[WHAT IS EXPECTED] In the data below, find the line with "The height and" and output it along with every later line, exactly, but not the pictures.
┌────────
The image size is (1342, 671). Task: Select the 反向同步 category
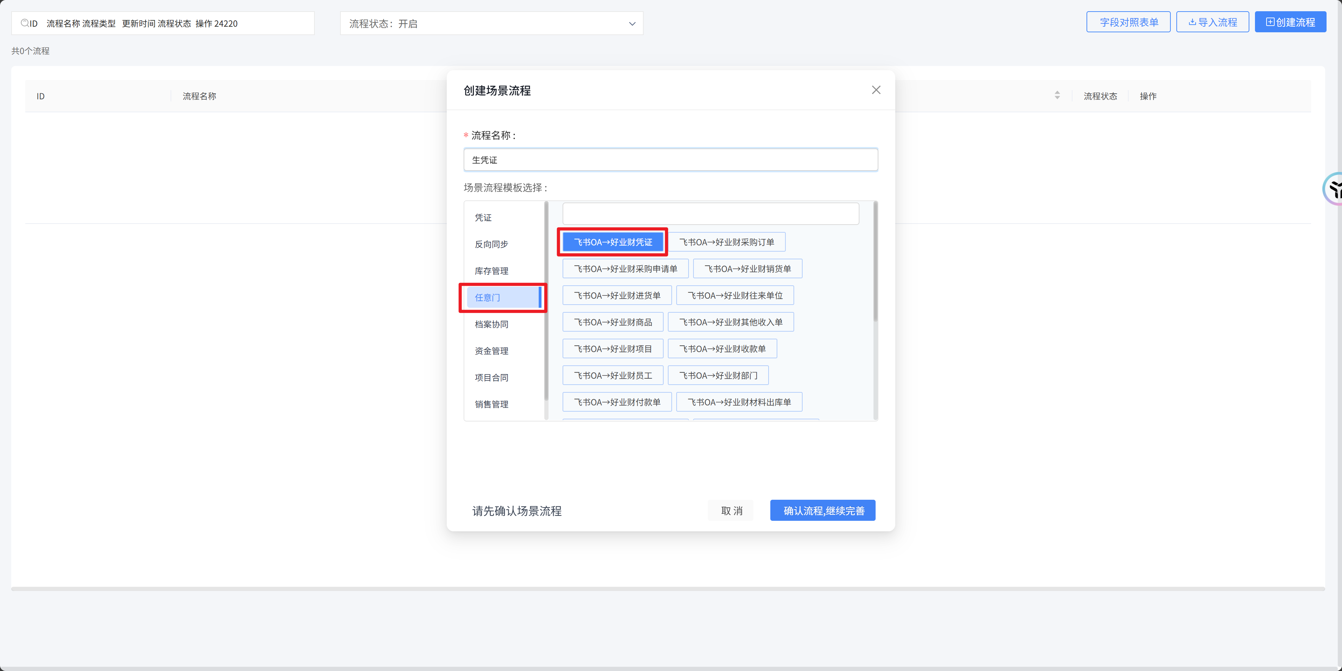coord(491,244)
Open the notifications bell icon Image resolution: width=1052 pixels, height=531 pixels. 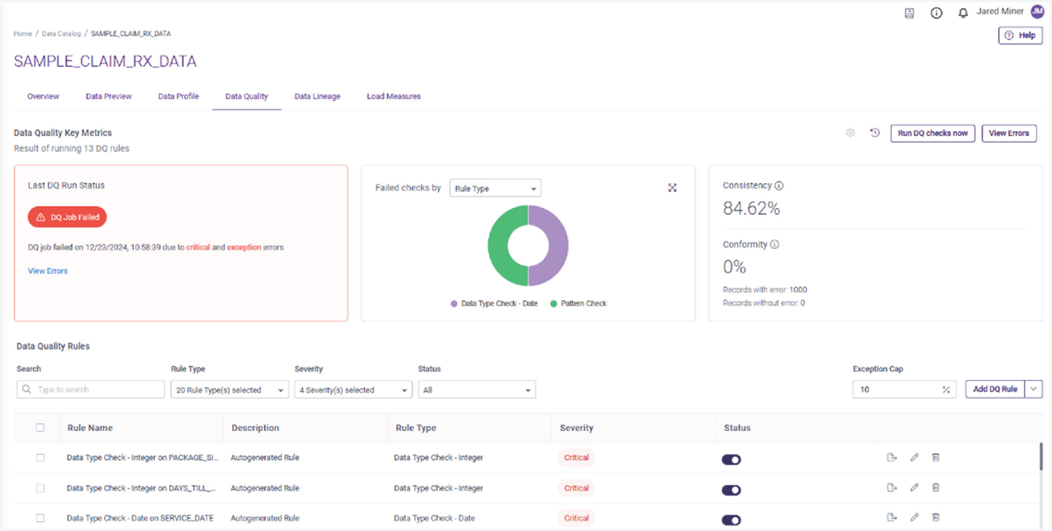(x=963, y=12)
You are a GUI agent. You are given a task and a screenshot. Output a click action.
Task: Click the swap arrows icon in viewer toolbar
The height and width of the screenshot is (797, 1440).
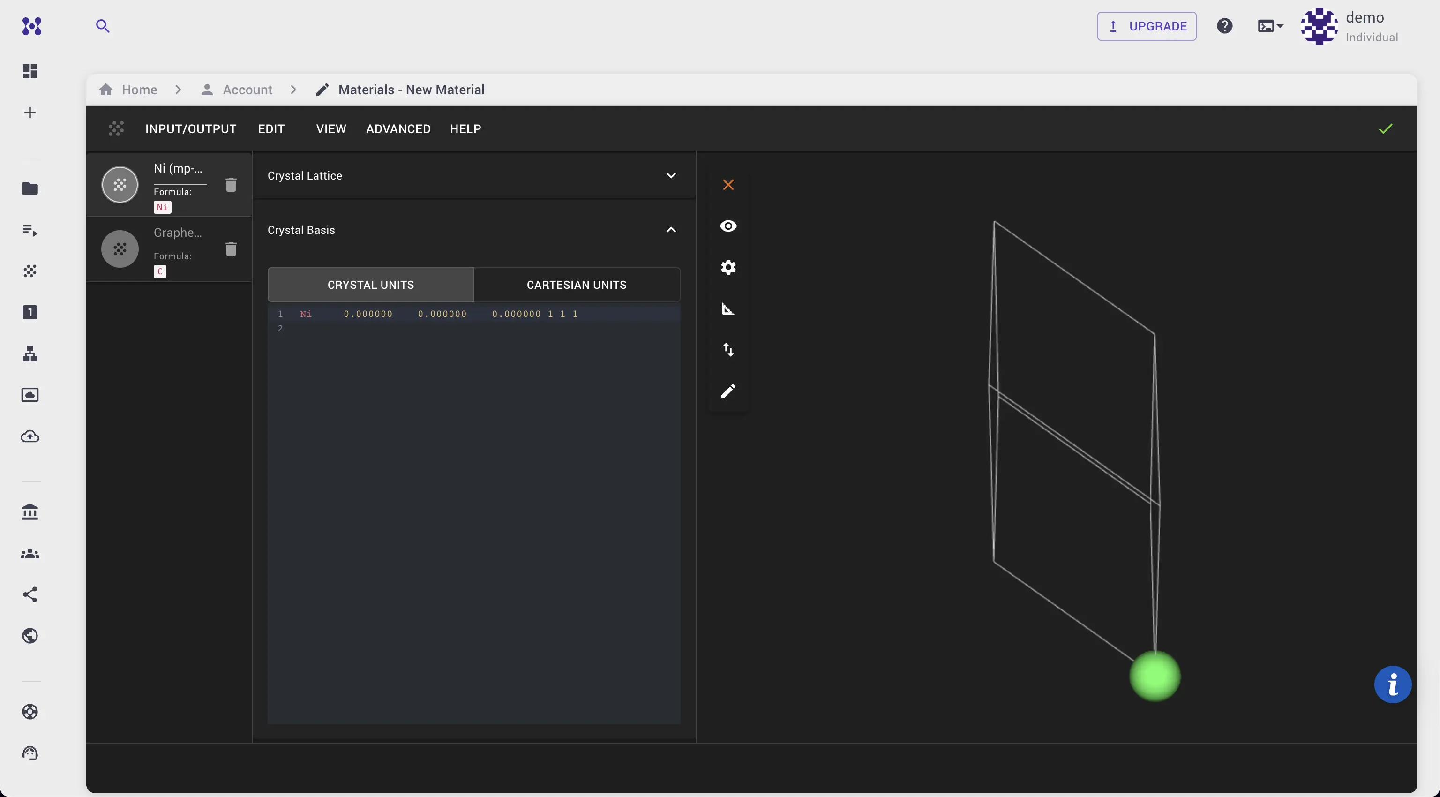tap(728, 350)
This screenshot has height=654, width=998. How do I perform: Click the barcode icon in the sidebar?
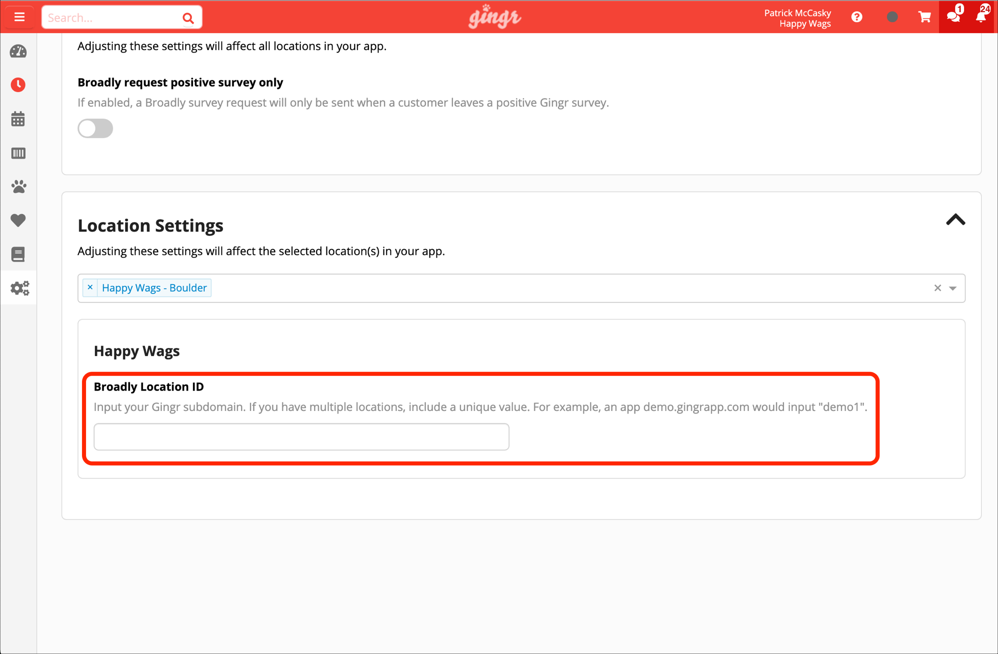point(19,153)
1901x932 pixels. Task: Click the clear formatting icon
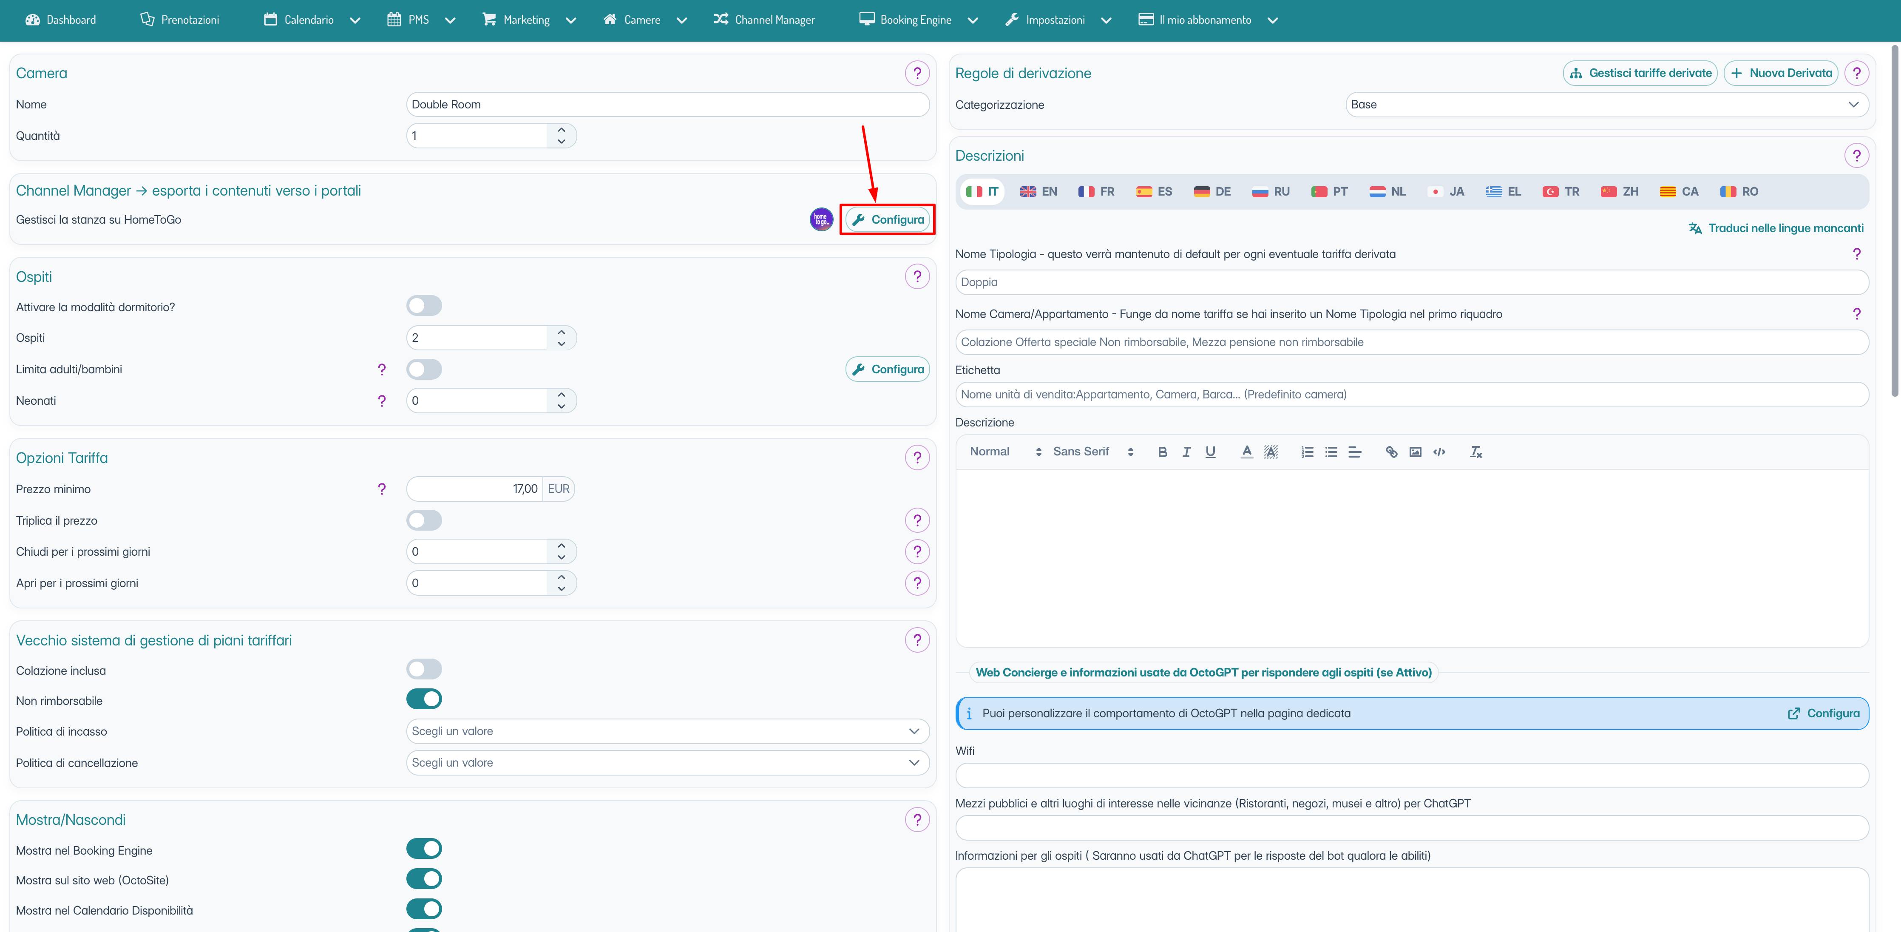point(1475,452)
└────────
[YOUR RESPONSE]
The height and width of the screenshot is (797, 1440).
tap(728, 350)
This screenshot has height=654, width=998. How do I perform: Click the barcode icon in the sidebar?
point(19,153)
1901x932 pixels. Task: Click the clear formatting icon
point(1475,452)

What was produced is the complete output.